■ Exercise materials
============================================================

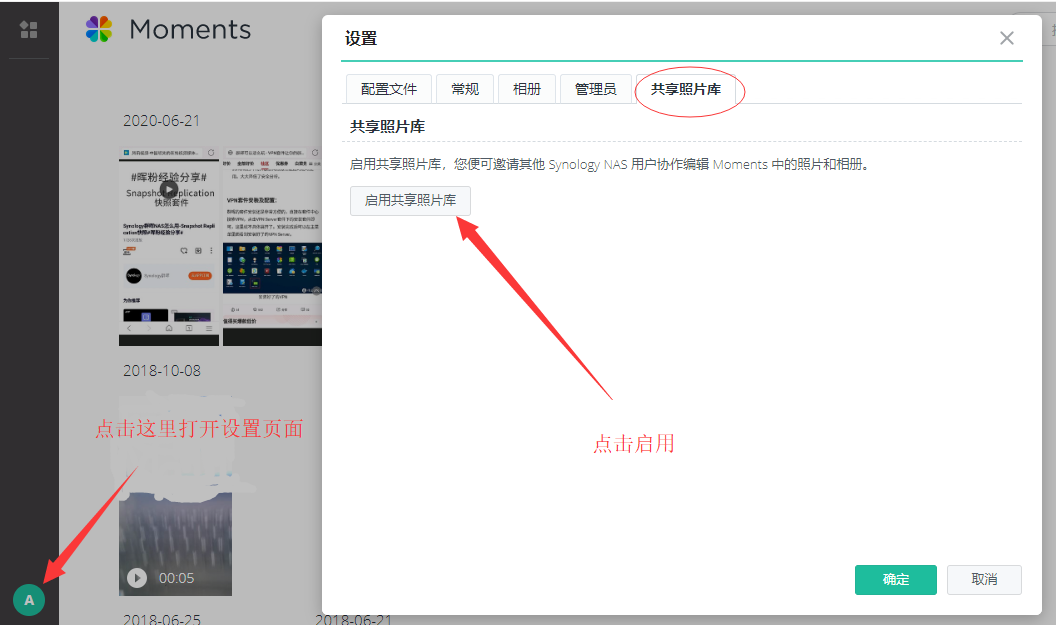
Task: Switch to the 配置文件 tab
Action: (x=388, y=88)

============================================================

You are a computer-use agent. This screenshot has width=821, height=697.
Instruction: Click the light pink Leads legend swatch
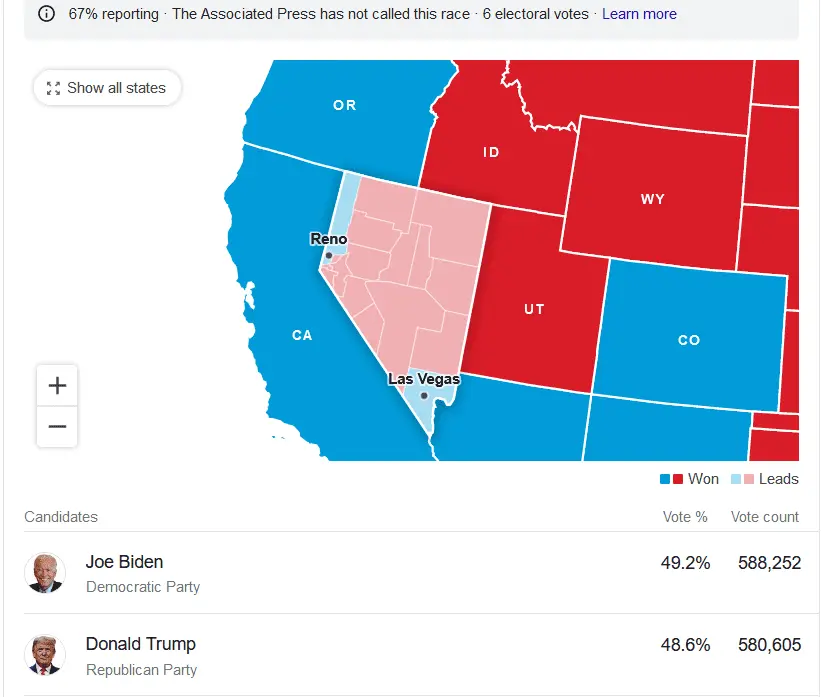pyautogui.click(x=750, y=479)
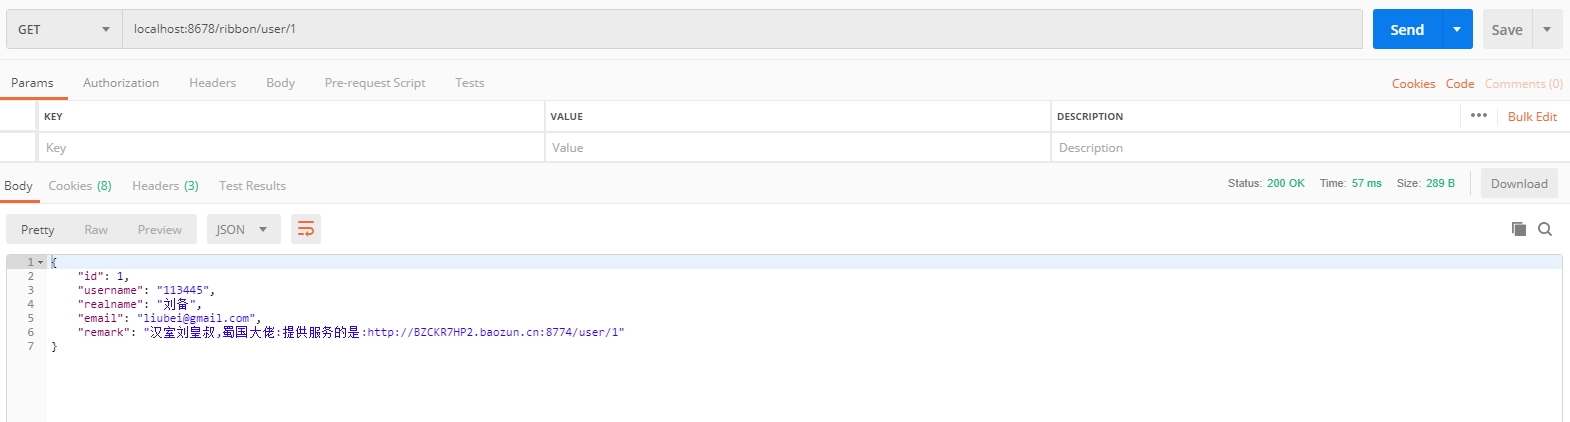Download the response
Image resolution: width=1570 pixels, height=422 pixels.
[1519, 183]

============================================================

■ Your task
Rewrite the stretch from the line containing "You are a computer-use" through the line containing "[1519, 183]" as a numbered list, skipping any blank lines. Leave the pictures out of your answer.

■ Result
1. You are a computer-use agent. This screenshot has width=821, height=697.
2. Instruction: Click the light pink Leads legend swatch
3. pyautogui.click(x=750, y=479)
4. Download the response
5. Image resolution: width=1570 pixels, height=422 pixels.
6. [1519, 183]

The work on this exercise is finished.